NEW YORK - JUNE 12: The United Nations Security Council votes to adopt a resolution imposing sanctions against North Korea June 12, 2009 in New York City. The Security Council resolution will adopt new tougher sanctions against North Korea's nuclear and missile programs. (Photo by Mario Tama/Getty Images)

The UN Security Council has just unanimously passed a Russian drafted resolution which affirms the terms of the ceasefire agreement for Syria, originally composed by Russia and Turkey.

Strictly speaking, the agreement did not need Security Council ratification, but it is significant that Russia decided to have the UNSC effectively certify the document by passing it as a binding resolution.
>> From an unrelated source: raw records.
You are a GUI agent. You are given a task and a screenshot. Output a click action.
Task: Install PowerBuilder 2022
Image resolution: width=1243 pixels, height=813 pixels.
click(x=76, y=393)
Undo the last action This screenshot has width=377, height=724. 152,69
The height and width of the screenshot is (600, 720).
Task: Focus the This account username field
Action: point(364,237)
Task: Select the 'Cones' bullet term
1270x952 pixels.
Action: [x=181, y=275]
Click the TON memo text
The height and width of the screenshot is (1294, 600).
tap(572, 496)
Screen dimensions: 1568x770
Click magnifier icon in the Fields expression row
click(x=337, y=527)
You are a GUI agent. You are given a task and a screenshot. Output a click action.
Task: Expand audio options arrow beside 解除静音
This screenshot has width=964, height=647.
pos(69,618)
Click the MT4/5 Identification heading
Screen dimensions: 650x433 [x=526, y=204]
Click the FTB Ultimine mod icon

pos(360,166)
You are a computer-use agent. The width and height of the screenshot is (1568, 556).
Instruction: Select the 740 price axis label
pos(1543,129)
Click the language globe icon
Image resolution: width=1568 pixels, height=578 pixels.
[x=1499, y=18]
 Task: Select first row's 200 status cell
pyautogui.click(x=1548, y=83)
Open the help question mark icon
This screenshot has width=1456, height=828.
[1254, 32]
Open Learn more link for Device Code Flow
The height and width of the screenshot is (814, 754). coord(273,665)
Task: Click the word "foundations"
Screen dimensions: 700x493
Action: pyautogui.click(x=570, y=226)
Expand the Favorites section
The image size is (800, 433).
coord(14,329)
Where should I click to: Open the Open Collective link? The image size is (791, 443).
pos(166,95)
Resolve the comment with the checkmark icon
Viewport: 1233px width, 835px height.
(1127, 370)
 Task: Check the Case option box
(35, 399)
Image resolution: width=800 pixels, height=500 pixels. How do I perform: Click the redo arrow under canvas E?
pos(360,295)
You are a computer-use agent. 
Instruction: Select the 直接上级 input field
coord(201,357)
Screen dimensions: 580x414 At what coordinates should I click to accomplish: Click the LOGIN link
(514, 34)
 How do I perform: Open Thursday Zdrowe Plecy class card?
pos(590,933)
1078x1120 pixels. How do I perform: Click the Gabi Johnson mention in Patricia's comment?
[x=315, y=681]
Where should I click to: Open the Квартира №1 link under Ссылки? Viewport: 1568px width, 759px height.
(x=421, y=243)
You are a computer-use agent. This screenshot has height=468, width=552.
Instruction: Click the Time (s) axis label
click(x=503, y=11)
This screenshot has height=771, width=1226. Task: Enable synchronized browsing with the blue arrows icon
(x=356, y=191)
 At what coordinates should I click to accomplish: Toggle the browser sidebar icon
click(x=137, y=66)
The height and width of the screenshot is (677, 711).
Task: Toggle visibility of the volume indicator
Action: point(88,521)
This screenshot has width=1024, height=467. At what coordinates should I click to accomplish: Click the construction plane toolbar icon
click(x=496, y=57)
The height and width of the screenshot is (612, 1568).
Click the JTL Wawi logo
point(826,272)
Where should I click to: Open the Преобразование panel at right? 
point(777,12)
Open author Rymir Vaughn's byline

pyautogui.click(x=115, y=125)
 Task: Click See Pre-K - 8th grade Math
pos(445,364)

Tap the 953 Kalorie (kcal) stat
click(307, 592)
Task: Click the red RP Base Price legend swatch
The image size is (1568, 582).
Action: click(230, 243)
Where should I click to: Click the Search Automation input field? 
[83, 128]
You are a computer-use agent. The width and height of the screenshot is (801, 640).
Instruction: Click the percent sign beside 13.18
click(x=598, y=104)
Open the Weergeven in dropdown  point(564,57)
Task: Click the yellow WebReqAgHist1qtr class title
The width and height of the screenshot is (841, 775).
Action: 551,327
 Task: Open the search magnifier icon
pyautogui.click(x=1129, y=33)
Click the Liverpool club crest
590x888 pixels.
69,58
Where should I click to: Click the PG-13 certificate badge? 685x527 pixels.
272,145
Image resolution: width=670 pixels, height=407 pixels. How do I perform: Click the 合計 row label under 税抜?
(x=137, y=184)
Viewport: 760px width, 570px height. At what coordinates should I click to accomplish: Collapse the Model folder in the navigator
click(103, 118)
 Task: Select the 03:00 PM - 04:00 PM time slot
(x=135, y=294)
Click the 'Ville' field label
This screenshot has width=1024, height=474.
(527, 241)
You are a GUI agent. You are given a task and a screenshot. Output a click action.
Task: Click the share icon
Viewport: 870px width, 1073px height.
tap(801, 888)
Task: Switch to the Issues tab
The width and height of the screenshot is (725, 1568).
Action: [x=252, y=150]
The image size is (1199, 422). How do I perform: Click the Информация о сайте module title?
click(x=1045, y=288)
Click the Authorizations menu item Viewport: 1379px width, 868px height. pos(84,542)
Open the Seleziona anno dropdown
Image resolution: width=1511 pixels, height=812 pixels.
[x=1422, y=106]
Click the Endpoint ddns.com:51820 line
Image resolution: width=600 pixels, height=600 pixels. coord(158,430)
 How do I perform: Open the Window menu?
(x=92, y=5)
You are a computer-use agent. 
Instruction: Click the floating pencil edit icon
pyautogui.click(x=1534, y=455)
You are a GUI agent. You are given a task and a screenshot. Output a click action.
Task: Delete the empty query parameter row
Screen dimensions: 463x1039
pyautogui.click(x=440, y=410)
The actual terms agreed were arrived at with no input from the US or any European state. It is therefore significant that the US did not veto the resolution as has happened frequently with Russian proposals for Syria.

The terms of the ceasefire are similar to those of the Lavrov-Kerry agreement from earlier in 2016, an agreement which due to the intractability of the US State Department and Pentagon, was dead on arrival.

Crucially, terrorist groups are exempted from the ceasefire, meaning the Syrian Arab Army will still be able to eliminate them as they have been doing with increased precision in the last three months.

Previously, the US and Russia could not agree on how to separate terrorists from opposition leaders deemed moderate. In reality there are no ‘moderate’ opposition parties in Syria, except for those who are already in the People’s Council of Syria and those who are seeking representation in the Council through legal democratic means.

Because of this, there may yet be moments of consternation deriving from disputes over which groups not to include in the nationwide ceasefire, due to their terrorist activities.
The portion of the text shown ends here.